═════ Text passage

Chapter 4: Interfaces

  1. Among the issues to be worked out in a design are:
    1. Interfaces: what services and access are provided? The interface is in effect a contract between supplier and customer. The desire is to provide services that are uniform and convenient, with enough functionality to be easy to use but not so much as to become unwieldy.
    2. Information hiding: what information is visible and what is private? An interface must provide straightforward access to the components while hiding details of the implementation so they can be changed without affecting users.
    3. Resource management: who is responsible for managing memory and other limited resources? Here, the main problems are allocating and freeing storage, and managing shared copies of information.
    4. Error handling: who detects errors, who reports them, and how? When an error is detected, what recovery is attempted?

4.1 Comma-Separated Values

4.2 A Prototype Library

  1. It's not usually until you've built and used a version of the program that you understand the issues well enough to get the design right.
  2. The prototype issues:
    1. The prototype doesn't handle long input lines or lots of fields. It can give wrong answers or crash because it doesn't even check for overflows, let alone return sensible values in case of errors.
    2. The input is assumed to consist of lines terminated by newlines.
    3. Fields are separated by commas and surrounding quotes are removed. There is no provision for embedded quotes or commas.
    4. The input line is not preserved; it is overwritten by the process of creating fields.
    5. No data is saved from one input line to the next; if something is to be remembered, a copy must be made.
    6. Access to the fields is through a global variable, the field array, which is shared by csvgetline and functions that call it; there is no control over access to the field contents or the pointers. There is also no attempt to prevent access beyond the last field.
    7. The global variables make the design unsuitable for a multi-threaded environment or even for two sequences of interleaved calls.
    8. The caller must open and close files explicitly; csvgetline reads only from open files.
    9. Input and splitting are inextricably linked: each call reads a line and splits it into fields, regardless of whether the application needs that service.
    10. The return value is the number of fields on the line; each line must be split to compute this value,. There is also no way to distinguish errors from end of file.
    11. There is no way to change any of these properties without changing the code.

══════════
═════ Given data

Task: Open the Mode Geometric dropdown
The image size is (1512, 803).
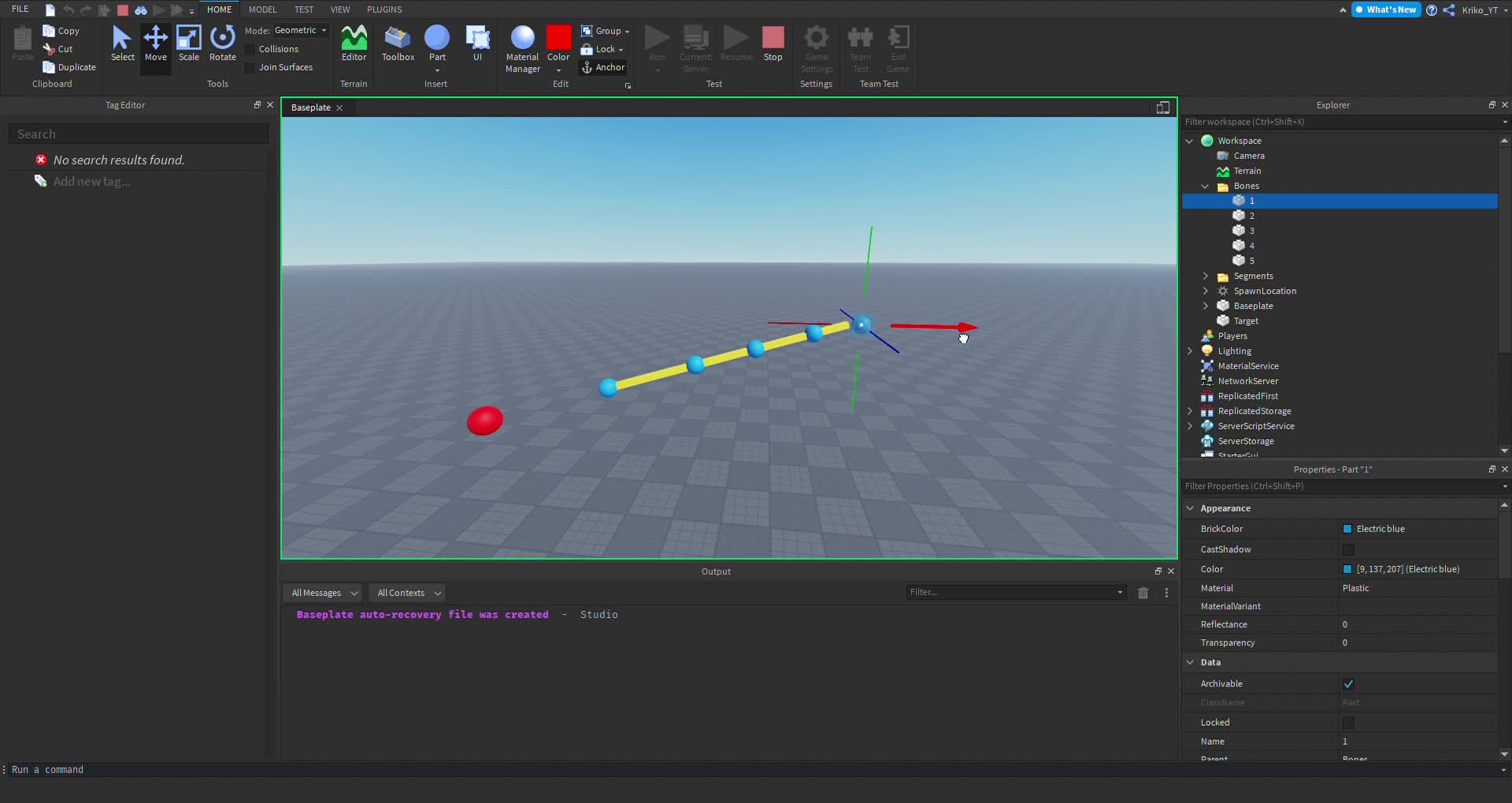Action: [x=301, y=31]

══════════

Written task 1 — Repeat the part of the interfaces text starting at "4. Error handling: who" and ending at "of creating fields.".
Written task 2 — Using the interfaces text, say whether each statement agrees with it: (a) The prototype checks its input for overflows. (b) csvgetline reads only from files that are already open. (c) The prototype leaves the input line unchanged. Answer each with yes or no and quote the deciding words.

Full output 1 —
4. Error handling: who detects errors, who reports them, and how? When an error is detected, what recovery is attempted?

4.1 Comma-Separated Values

4.2 A Prototype Library

  1. It's not usually until you've built and used a version of the program that you understand the issues well enough to get the design right.
  2. The prototype issues:
    1. The prototype doesn't handle long input lines or lots of fields. It can give wrong answers or crash because it doesn't even check for overflows, let alone return sensible values in case of errors.
    2. The input is assumed to consist of lines terminated by newlines.
    3. Fields are separated by commas and surrounding quotes are removed. There is no provision for embedded quotes or commas.
    4. The input line is not preserved; it is overwritten by the process of creating fields.

Full output 2 —
(a) No: "it doesn't even check for overflows"
(b) Yes: "csvgetline reads only from open files."
(c) No: "The input line is not preserved; it is overwritten by the process of creating fields."